The key to a good exclusive, she explains, is spotting the tell-tale line in an interview where the sound wedding bells can be heard in the distance. "From spotting that story you put in a call to the agent, sometimes send flowers to the people concerned, and that's where it all starts. It's an all-consuming thing then. You can't take your eye off the ball. But sometimes being first, and assiduously wooing someone, is a big part of their decision. They think 'that's nice, they really care'."
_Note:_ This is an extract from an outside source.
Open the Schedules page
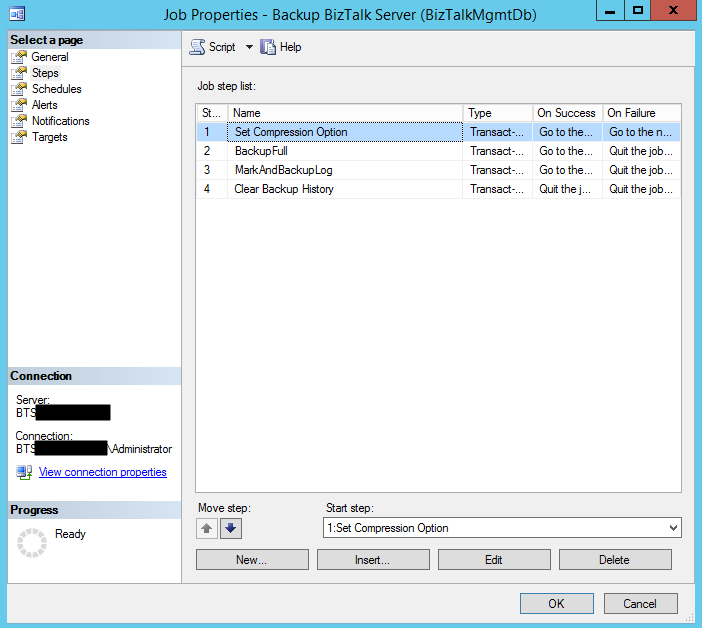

And of course, money talks.

Ring, now editor of travel title Escape Routes, employed traditional tabloid tactics for the exclusives she signed up - and kept exclusive - at OK! "You need manpower. You have to make sure entrances and exits are covered. Journalists are incredibly resourceful," she says.

"You have to make sure that if people are going somewhere in a car, the windows are blacked out."

And, yes, she adds, guests at weddings have to be told not to bring cameras.

Hello!'s Cartwright agrees with this one: "You're making a substantial investment in an exclusive and you don't want a guest messing up the arrangement by selling a picture to a national newspaper for £500." Or a rival sneaking in, she might have added. When Hello! bought Gloria Hunniford's wedding for £180,000, an OK! photographer managed to evade security and beat Hello! to the pictures.

Late last week Martin Townsend, third and current OK! editor, was not wanting to talk about the dynamics between the two magazines, and was only saying he wants to draw a line under the whole Bovey-Turner-Cadbury's affair.

Sharon Ring, though, thinks the chocolate débâcle can only have a positive effect on the magazine. "People up and down the country are talking about it," she says.

As for Anthea Turner, she just made a professional slip-up, Ring reckons.

"If I'd made a deal saying one picture of my wedding could be released to the nationals I'd have made sure I had approval of the picture first. She's just not crossed her t's and dotted her i's."